About this exercise:
Reproduce each line of the material precisely.

Source material:
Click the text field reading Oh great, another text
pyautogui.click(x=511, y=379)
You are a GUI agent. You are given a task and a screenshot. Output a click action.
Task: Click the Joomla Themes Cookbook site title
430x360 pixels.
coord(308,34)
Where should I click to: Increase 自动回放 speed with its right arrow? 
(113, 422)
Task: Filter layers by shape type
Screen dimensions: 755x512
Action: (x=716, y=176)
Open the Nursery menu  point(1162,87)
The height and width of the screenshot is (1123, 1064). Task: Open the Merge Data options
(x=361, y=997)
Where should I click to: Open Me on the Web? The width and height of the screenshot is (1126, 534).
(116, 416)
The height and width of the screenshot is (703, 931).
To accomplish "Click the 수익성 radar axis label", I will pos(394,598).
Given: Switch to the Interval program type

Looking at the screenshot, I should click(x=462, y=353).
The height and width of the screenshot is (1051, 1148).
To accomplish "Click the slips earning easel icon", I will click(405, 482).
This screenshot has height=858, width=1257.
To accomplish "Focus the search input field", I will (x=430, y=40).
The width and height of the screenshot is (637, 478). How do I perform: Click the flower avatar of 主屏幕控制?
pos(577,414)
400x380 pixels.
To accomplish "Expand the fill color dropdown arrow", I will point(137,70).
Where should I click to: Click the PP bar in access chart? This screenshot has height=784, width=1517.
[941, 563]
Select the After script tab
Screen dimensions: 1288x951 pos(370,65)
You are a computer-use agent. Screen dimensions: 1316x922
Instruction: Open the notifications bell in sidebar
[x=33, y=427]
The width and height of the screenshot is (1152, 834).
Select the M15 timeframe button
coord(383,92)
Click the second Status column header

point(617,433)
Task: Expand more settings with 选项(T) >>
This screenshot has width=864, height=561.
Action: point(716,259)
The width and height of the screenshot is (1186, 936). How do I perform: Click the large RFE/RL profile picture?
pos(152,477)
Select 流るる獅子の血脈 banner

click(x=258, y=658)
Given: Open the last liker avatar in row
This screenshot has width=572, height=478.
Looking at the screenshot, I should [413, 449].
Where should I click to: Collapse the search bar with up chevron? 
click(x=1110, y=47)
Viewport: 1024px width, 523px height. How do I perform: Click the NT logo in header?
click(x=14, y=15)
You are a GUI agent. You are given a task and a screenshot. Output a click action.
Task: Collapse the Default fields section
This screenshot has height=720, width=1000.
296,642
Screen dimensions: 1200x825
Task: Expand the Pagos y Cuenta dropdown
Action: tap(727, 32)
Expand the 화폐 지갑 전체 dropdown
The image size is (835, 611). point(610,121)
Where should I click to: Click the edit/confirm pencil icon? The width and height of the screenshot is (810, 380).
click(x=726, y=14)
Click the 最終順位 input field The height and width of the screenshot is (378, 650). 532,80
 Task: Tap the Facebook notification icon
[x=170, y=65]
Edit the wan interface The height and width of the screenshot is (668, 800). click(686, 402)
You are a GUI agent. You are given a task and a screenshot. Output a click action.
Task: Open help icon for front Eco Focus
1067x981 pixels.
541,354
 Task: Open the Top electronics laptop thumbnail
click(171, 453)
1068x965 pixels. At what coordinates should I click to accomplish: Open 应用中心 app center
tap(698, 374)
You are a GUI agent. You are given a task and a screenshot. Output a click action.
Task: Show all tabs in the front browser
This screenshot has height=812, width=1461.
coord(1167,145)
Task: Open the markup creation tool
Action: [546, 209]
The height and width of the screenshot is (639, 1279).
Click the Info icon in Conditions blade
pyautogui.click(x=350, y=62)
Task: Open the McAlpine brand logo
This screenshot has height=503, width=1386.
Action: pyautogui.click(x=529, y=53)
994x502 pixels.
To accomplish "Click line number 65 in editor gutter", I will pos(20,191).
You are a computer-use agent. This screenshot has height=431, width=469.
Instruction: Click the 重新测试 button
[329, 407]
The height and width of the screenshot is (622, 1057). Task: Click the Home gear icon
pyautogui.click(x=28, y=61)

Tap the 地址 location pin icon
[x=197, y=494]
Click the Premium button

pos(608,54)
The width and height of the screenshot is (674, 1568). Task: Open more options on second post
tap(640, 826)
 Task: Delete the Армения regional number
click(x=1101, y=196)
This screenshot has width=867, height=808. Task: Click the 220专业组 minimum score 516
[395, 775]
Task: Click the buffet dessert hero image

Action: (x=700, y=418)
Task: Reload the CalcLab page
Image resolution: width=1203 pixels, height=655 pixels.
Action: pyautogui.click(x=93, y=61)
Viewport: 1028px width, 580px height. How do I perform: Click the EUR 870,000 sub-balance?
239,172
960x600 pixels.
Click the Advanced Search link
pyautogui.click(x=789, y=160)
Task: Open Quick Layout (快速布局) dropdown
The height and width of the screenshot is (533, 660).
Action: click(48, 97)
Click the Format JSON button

Written answer:
Click the text field reading Oh great, another text
pyautogui.click(x=511, y=379)
You are a GUI agent. You are given a task and a screenshot. Output a click action.
Task: Click the Joomla Themes Cookbook site title
430x360 pixels.
coord(308,34)
Where should I click to: Increase 自动回放 speed with its right arrow? 
(113, 422)
Task: Filter layers by shape type
Screen dimensions: 755x512
Action: (x=716, y=176)
Open the Nursery menu  point(1162,87)
The height and width of the screenshot is (1123, 1064). Task: Open the Merge Data options
(x=361, y=997)
Where should I click to: Open Me on the Web? The width and height of the screenshot is (1126, 534).
(116, 416)
The height and width of the screenshot is (703, 931).
To accomplish "Click the 수익성 radar axis label", I will pos(394,598).
Given: Switch to the Interval program type

Looking at the screenshot, I should click(x=462, y=353).
The height and width of the screenshot is (1051, 1148).
To accomplish "Click the slips earning easel icon", I will click(405, 482).
This screenshot has height=858, width=1257.
To accomplish "Focus the search input field", I will (x=430, y=40).
The width and height of the screenshot is (637, 478). How do I perform: Click the flower avatar of 主屏幕控制?
pos(577,414)
400x380 pixels.
To accomplish "Expand the fill color dropdown arrow", I will point(137,70).
Where should I click to: Click the PP bar in access chart? This screenshot has height=784, width=1517.
[941, 563]
Select the After script tab
Screen dimensions: 1288x951 pos(370,65)
You are a computer-use agent. Screen dimensions: 1316x922
Instruction: Open the notifications bell in sidebar
[x=33, y=427]
The width and height of the screenshot is (1152, 834).
Select the M15 timeframe button
coord(383,92)
Click the second Status column header

point(617,433)
Task: Expand more settings with 选项(T) >>
This screenshot has width=864, height=561.
Action: point(716,259)
The width and height of the screenshot is (1186, 936). How do I perform: Click the large RFE/RL profile picture?
pos(152,477)
Select 流るる獅子の血脈 banner

click(x=258, y=658)
Given: Open the last liker avatar in row
This screenshot has width=572, height=478.
Looking at the screenshot, I should [413, 449].
Where should I click to: Collapse the search bar with up chevron? 
click(x=1110, y=47)
Viewport: 1024px width, 523px height. How do I perform: Click the NT logo in header?
click(x=14, y=15)
You are a GUI agent. You are given a task and a screenshot. Output a click action.
Task: Collapse the Default fields section
This screenshot has height=720, width=1000.
296,642
Screen dimensions: 1200x825
Task: Expand the Pagos y Cuenta dropdown
Action: tap(727, 32)
Expand the 화폐 지갑 전체 dropdown
The image size is (835, 611). point(610,121)
Where should I click to: Click the edit/confirm pencil icon? The width and height of the screenshot is (810, 380).
click(x=726, y=14)
Click the 最終順位 input field The height and width of the screenshot is (378, 650). 532,80
 Task: Tap the Facebook notification icon
[x=170, y=65]
Edit the wan interface The height and width of the screenshot is (668, 800). click(686, 402)
You are a GUI agent. You are given a task and a screenshot. Output a click action.
Task: Open help icon for front Eco Focus
1067x981 pixels.
541,354
 Task: Open the Top electronics laptop thumbnail
click(171, 453)
1068x965 pixels. At what coordinates should I click to accomplish: Open 应用中心 app center
tap(698, 374)
You are a GUI agent. You are given a task and a screenshot. Output a click action.
Task: Show all tabs in the front browser
This screenshot has height=812, width=1461.
coord(1167,145)
Task: Open the markup creation tool
Action: [546, 209]
The height and width of the screenshot is (639, 1279).
Click the Info icon in Conditions blade
pyautogui.click(x=350, y=62)
Task: Open the McAlpine brand logo
This screenshot has height=503, width=1386.
Action: pyautogui.click(x=529, y=53)
994x502 pixels.
To accomplish "Click line number 65 in editor gutter", I will pos(20,191).
You are a computer-use agent. This screenshot has height=431, width=469.
Instruction: Click the 重新测试 button
[329, 407]
The height and width of the screenshot is (622, 1057). Task: Click the Home gear icon
pyautogui.click(x=28, y=61)

Tap the 地址 location pin icon
[x=197, y=494]
Click the Premium button

pos(608,54)
The width and height of the screenshot is (674, 1568). Task: Open more options on second post
tap(640, 826)
 Task: Delete the Армения regional number
click(x=1101, y=196)
This screenshot has width=867, height=808. Task: Click the 220专业组 minimum score 516
[395, 775]
Task: Click the buffet dessert hero image

Action: (x=700, y=418)
Task: Reload the CalcLab page
Image resolution: width=1203 pixels, height=655 pixels.
Action: pyautogui.click(x=93, y=61)
Viewport: 1028px width, 580px height. How do I perform: Click the EUR 870,000 sub-balance?
239,172
960x600 pixels.
Click the Advanced Search link
pyautogui.click(x=789, y=160)
Task: Open Quick Layout (快速布局) dropdown
The height and width of the screenshot is (533, 660).
Action: click(48, 97)
Click the Format JSON button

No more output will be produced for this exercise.